El chamán como figura sociocultural

La figura del Chamán ha sido a menudo expuesta desde contextos socioculturales en los cuales se la pudiera hacer encajar en esquemas filosóficos establecidos de las épocas correspondientes. Mi visión va más allá e intenta comprender (o si más no, teorizar sobre ello) las señales o el sentido de ese viaje, de esa lucha con uno mismo. El hombre frente a lo desconocido, el hombre como parte de la tierra en un mundo que solo encierra misterios, que alberga dolor y placer a la vez que muestra estar regido por una ley (el amor) que permanece inalterable al paso del tiempo y que se muestra persistente en sus caminos hacia el corazón del ser humano.

La unión del Chamán con la naturaleza es el punto de partida en cuanto a la visión de este con el mundo, sin esa unión no existe la posibilidad de sanarse a uno mismo y por consiguiente a los demás.
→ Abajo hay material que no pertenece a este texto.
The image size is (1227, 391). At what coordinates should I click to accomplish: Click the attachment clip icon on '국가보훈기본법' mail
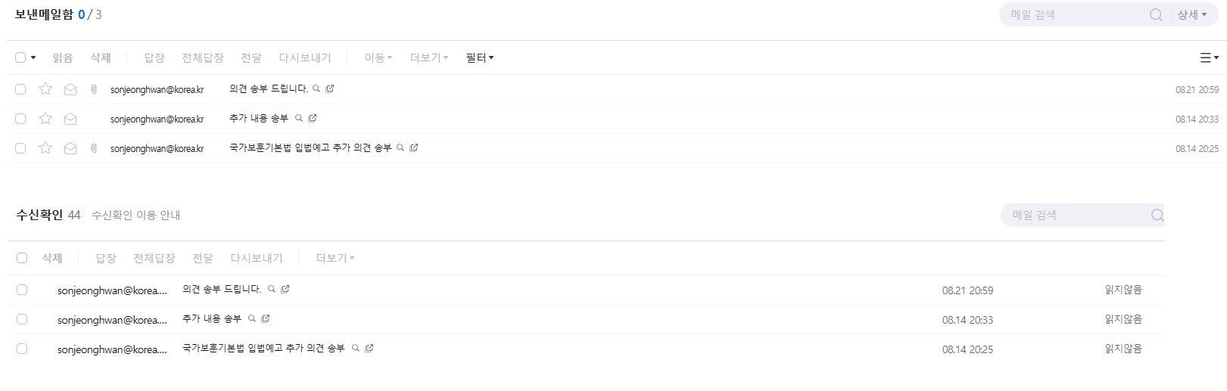click(94, 148)
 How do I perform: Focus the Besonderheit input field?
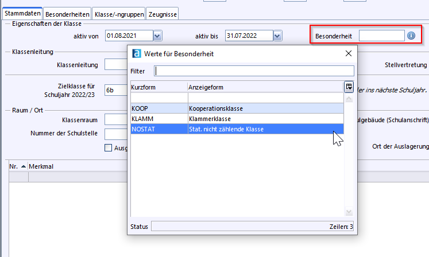[381, 36]
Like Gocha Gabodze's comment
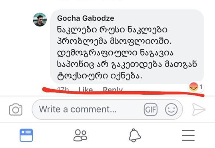 (86, 90)
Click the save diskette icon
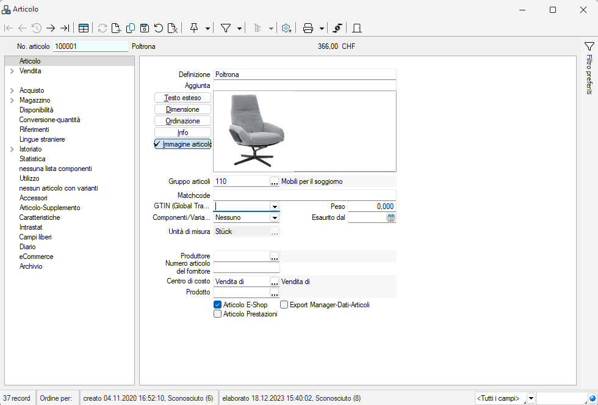 click(x=145, y=28)
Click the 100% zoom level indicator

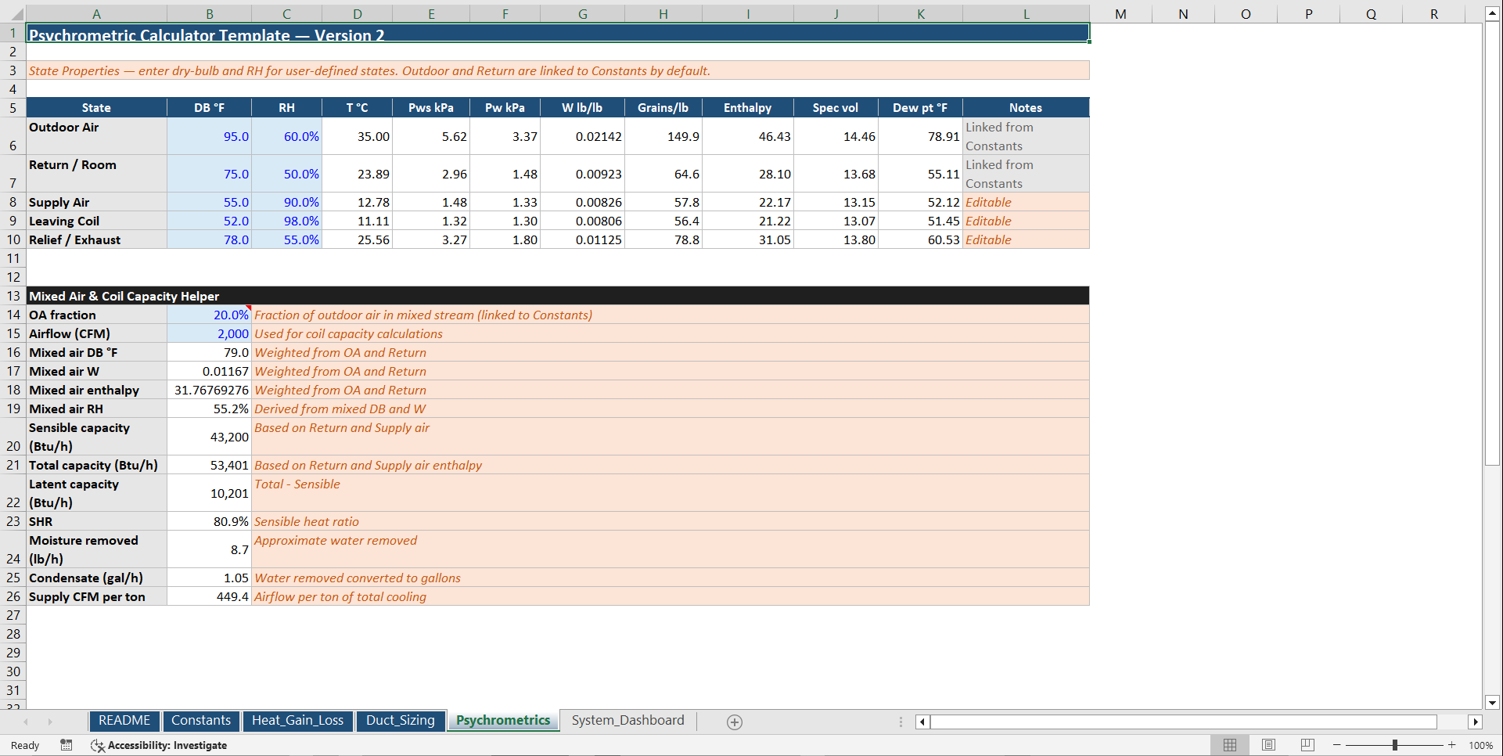[1480, 745]
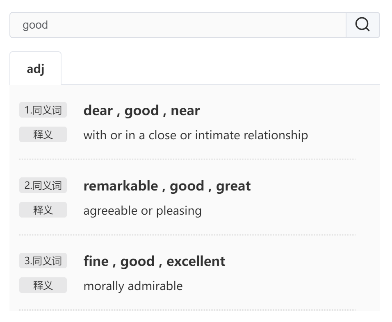Click the magnifying glass search icon

pos(362,25)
Muchos niños son elegidos como futuros Chamanes por un hecho en concreto relativo a su nacimiento y ya desde pequeños se les inculca el pasar tiempo solos en la naturaleza. Observarla y sentirse parte de ella, entender que todos los procesos tienen un motivo que mantiene el equilibrio de los elementos y, por encima de todo, admirar la belleza que esta esconde en cada pequeña cosa que nos rodea. El trabajo del Chamán no sería posible sin ese vínculo latente con las plantas, los árboles, el sol, los animales…

La sabiduría latente de tu alma

Ese conocimiento no permanece oculto esperando a ser revelado por las palabras de otros Chamanes, esa sabiduría forma parte de un camino de autoconocimiento que nunca terminará. A pesar de los viajes iniciáticos que pueden comprender una “muerte y resurrección” las pruebas llegan cada nuevo día y esa oportunidad de aprender se materializa en pequeños descubrimientos del entorno y de nuestro interior. El Chamán que se conoce a sí mismo puede cruzar el velo y sanar a los demás, sus herramientas siempre se situarán entre las plantas, el sonido, el fuego, el canto y el trance. En ellos reside todo el poder que abre los principales caminos para establecer esa conexión que permite la sanación, siendo ese el camino elegido y comprendiendo la responsabilidad y el honor que implica ese trabajo hasta el fin de sus días.

En el viaje por este mundo todos llevamos en nuestra sangre y espíritu el linaje de nuestros ancestros. Ese lazo permanece y forma parte del misterio, llegando a recibir mensajes y protección de algunos de ellos cuyo vínculo se mantendrá a lo largo de las vidas. Es nuestro deber honrar el amor y la sabiduría que nos regalaron en este plano, bendecir sus pasos en esta tierra y alzar nuestro canto para conectar con la divinidad que nos unirá siempre.

Podemos pensar que esos vínculos, conexiones y poderes son inherentes a zonas del planeta donde todavía se mantiene una verdadera comunión con la naturaleza, lejos de contaminaciones electromagnéticas, alimenticias y psicosociales. Pero en realidad ese camino está esperando a todo aquel que sienta la llamada a la conexión con nuestra esencia. La búsqueda del Chamán puede darse en cualquier lugar del mundo, solo hace falta que esa persona despierte y elija el camino del autoconocimiento, ese que le permitirá salir del rebaño y abrir los ojos para conocerse a sí mismo y a los demás.